Abstract
We develop a numerical method for simulating coupled interactions of complex floating structures with large-scale ocean waves and atmospheric turbulence. We employ an efficient large-scale model to develop offshore wind and wave environmental conditions, which are then incorporated into a high resolution two-phase flow solver with fluid–structure interaction (FSI). The large-scale wind–wave interaction model is based on a two-fluid dynamically-coupled approach that employs a high-order spectral method for simulating the water motion and a viscous solver with undulatory boundaries for the air motion.

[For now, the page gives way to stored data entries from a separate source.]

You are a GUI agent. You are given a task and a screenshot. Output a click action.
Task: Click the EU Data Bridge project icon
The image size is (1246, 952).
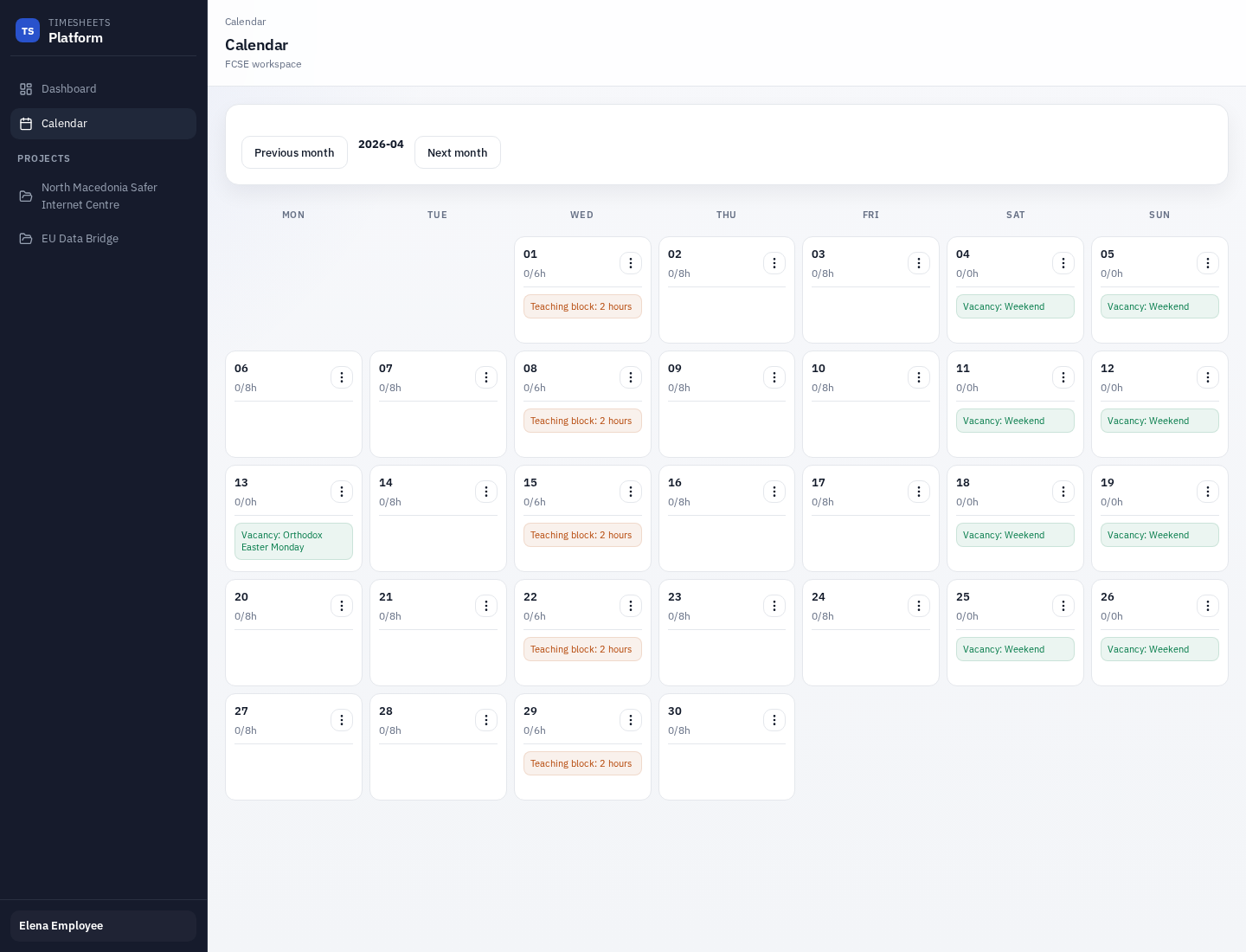27,238
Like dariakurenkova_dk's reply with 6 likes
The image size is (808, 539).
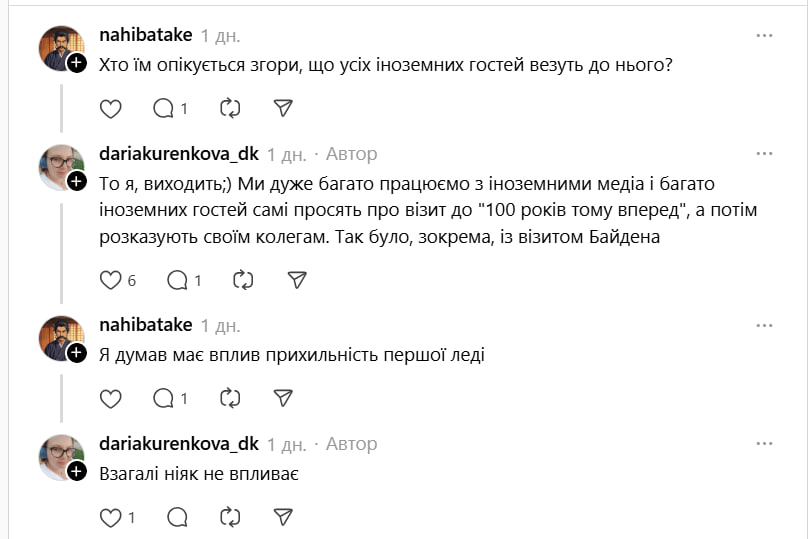click(x=111, y=280)
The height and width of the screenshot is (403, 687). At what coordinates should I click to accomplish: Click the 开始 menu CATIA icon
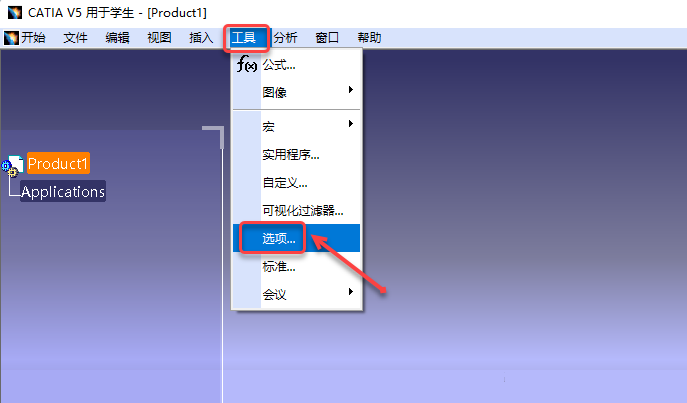pos(11,38)
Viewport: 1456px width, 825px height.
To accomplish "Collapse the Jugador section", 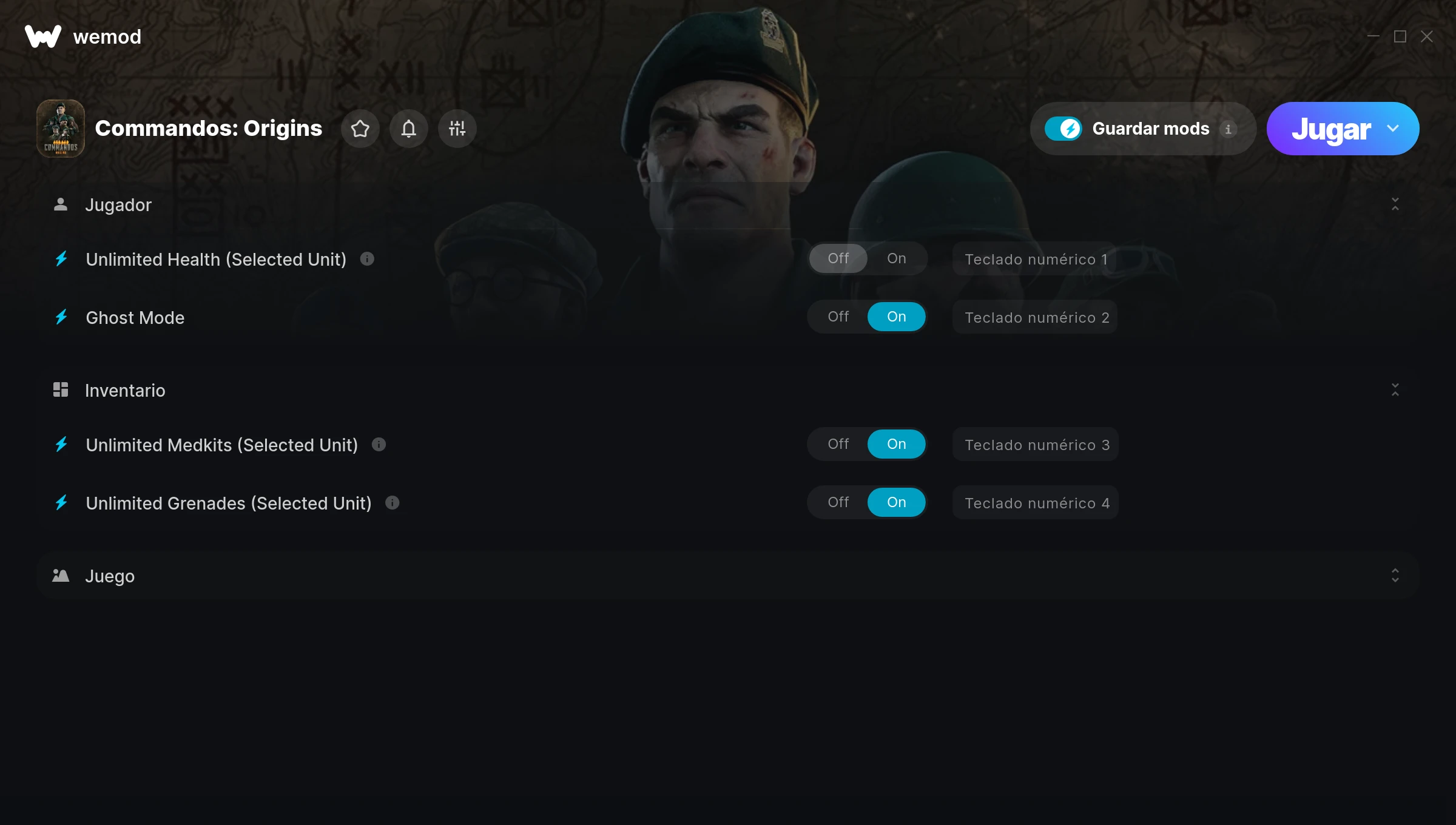I will point(1395,204).
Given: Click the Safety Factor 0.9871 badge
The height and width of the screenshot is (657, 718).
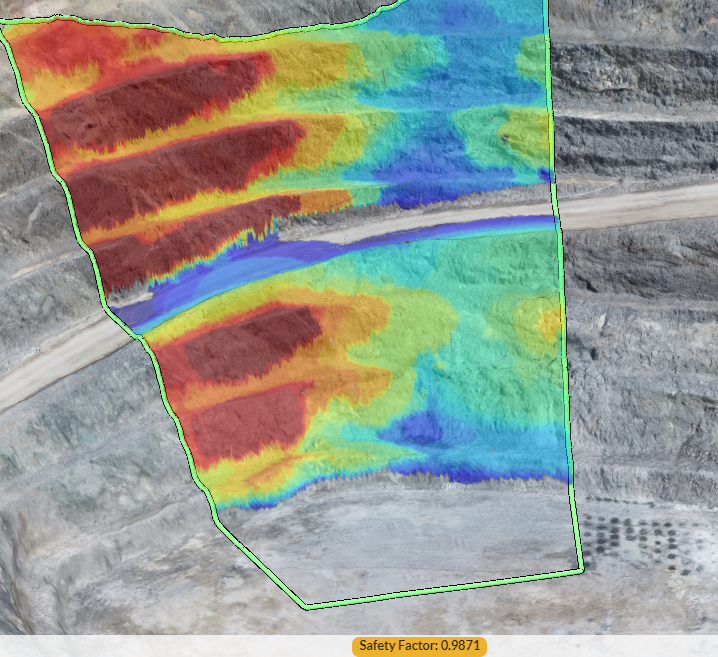Looking at the screenshot, I should click(419, 646).
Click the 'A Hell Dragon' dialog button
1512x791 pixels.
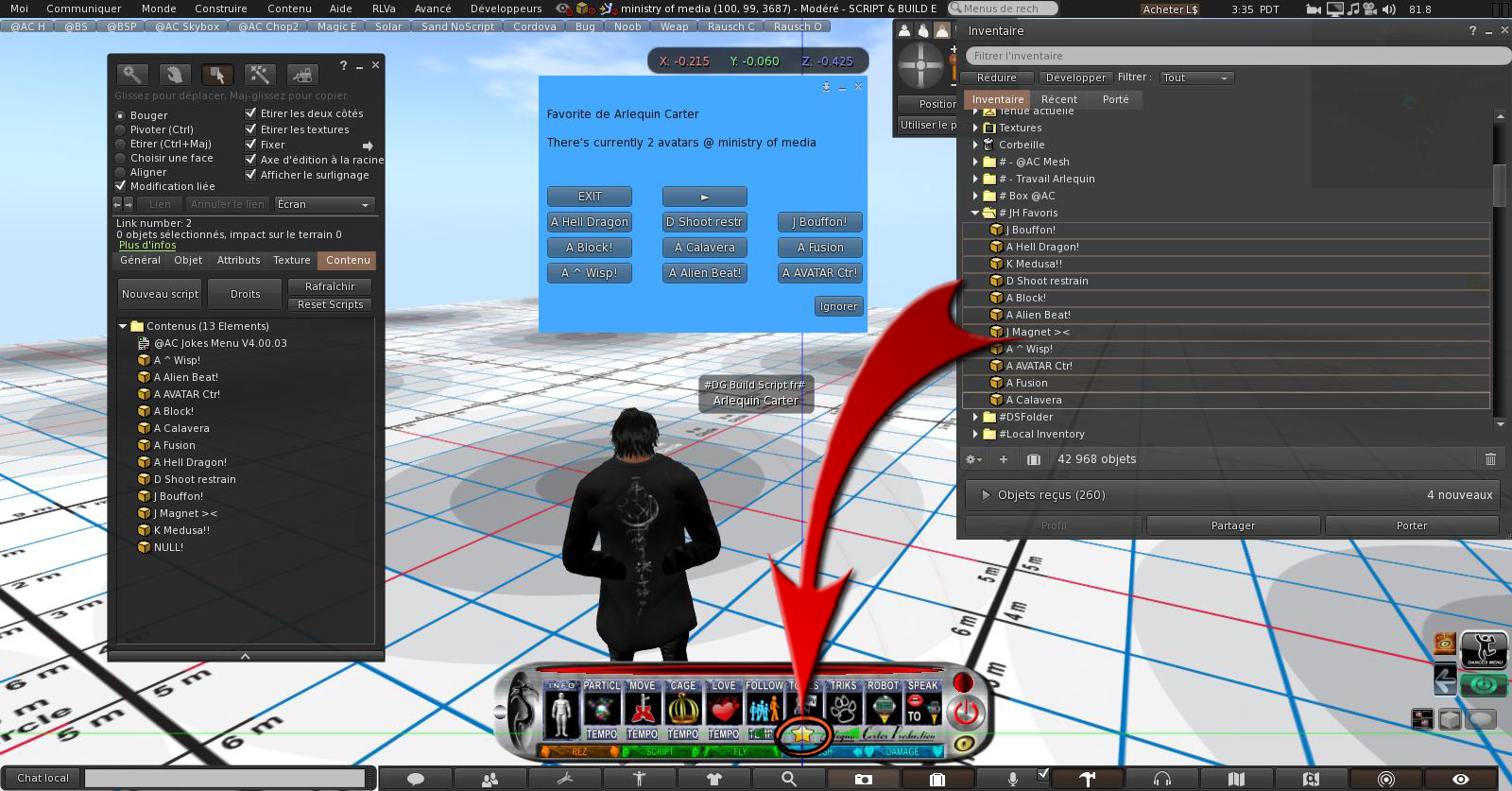click(590, 222)
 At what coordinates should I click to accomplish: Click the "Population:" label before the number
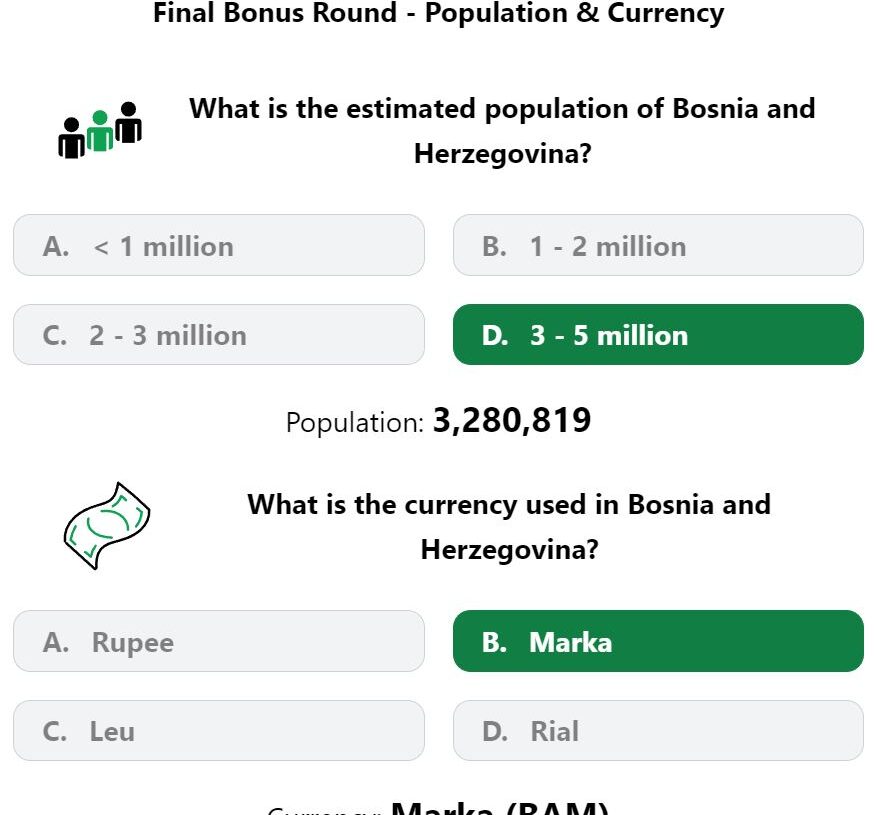click(355, 423)
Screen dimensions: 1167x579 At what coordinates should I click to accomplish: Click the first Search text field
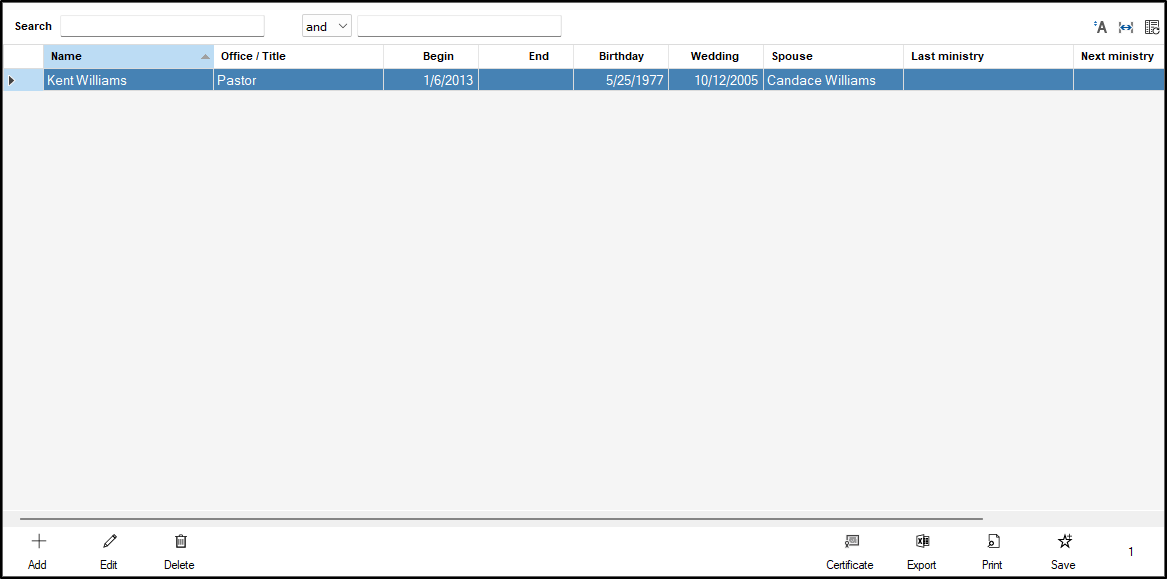(162, 26)
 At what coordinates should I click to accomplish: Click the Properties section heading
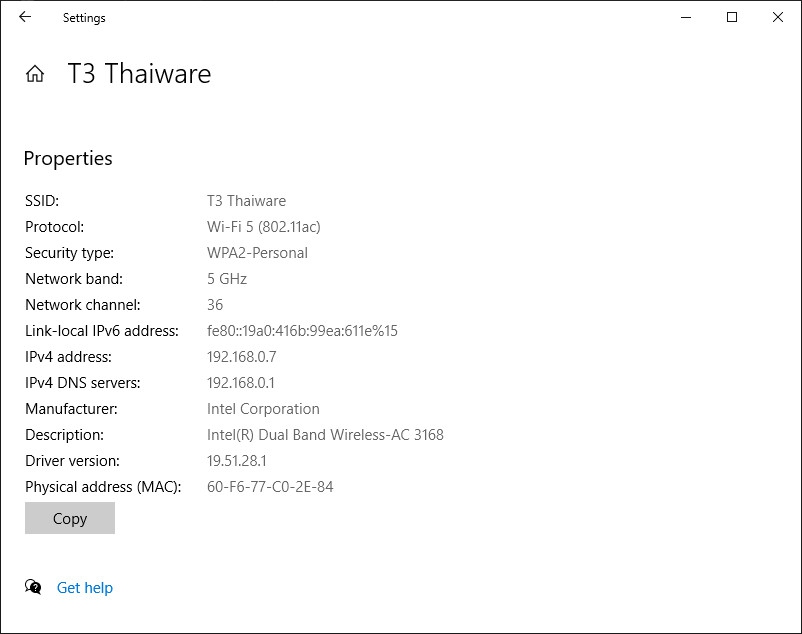(68, 158)
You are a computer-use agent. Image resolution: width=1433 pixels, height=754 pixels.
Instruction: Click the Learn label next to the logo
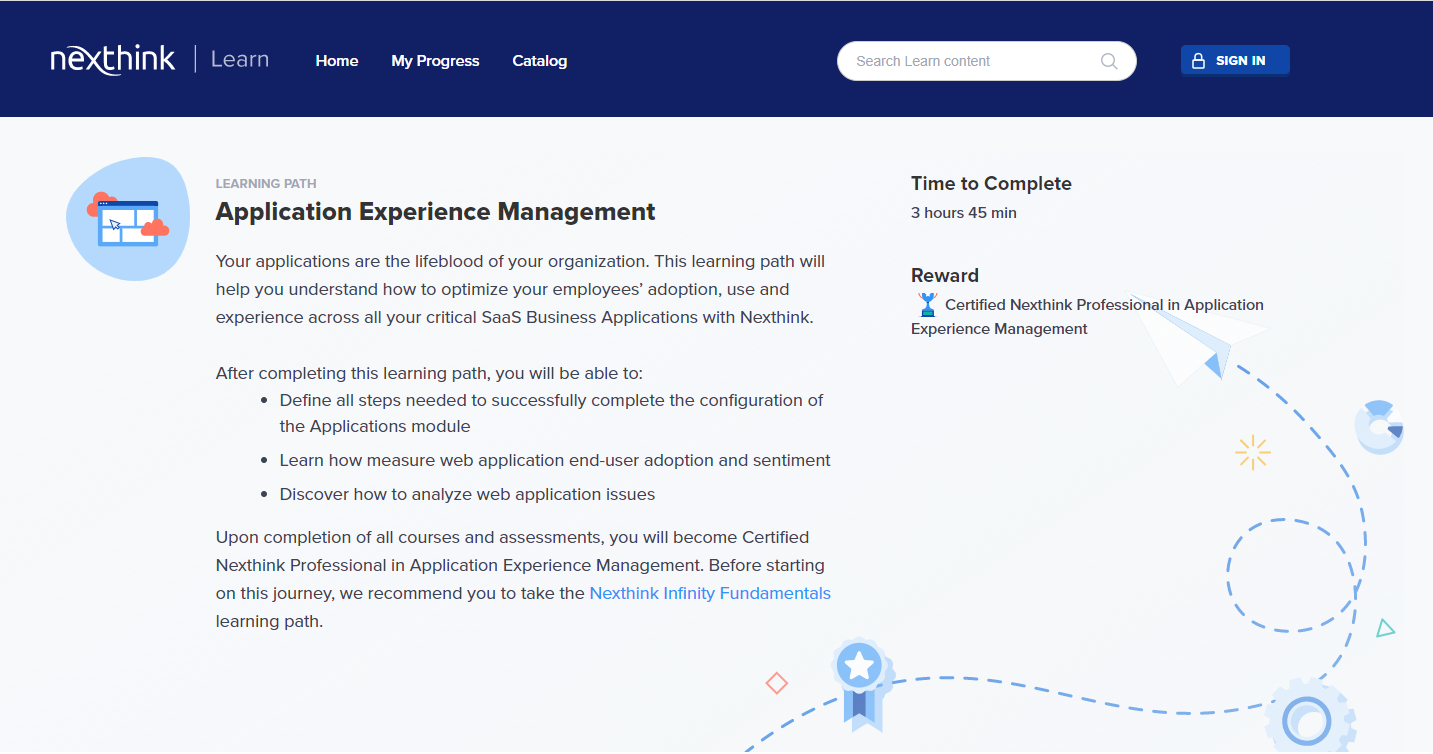240,60
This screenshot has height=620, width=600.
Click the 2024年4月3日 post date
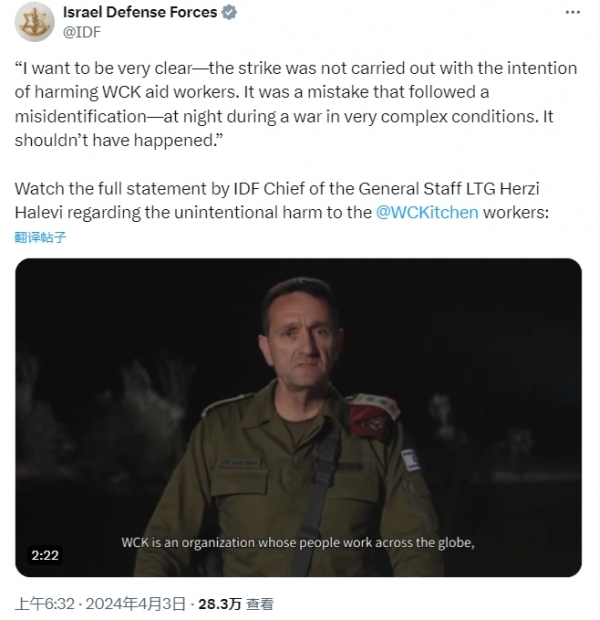pyautogui.click(x=135, y=604)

The two-phase flow FSI solver is based on the level set method and is capable of simulating the coupled dynamic interaction of arbitrarily complex bodies with airflow and waves. The large-scale wave field solver is coupled with the near-field FSI solver with a one-way coupling approach by feeding into the latter waves via a pressure-forcing method combined with the level set method. We validate the model for both simple wave trains and three-dimensional directional waves and compare the results with experimental and theoretical solutions. Finally, we demonstrate the capabilities of the new computational framework by carrying out large-eddy simulation of a floating offshore wind turbine interacting with realistic ocean wind and waves.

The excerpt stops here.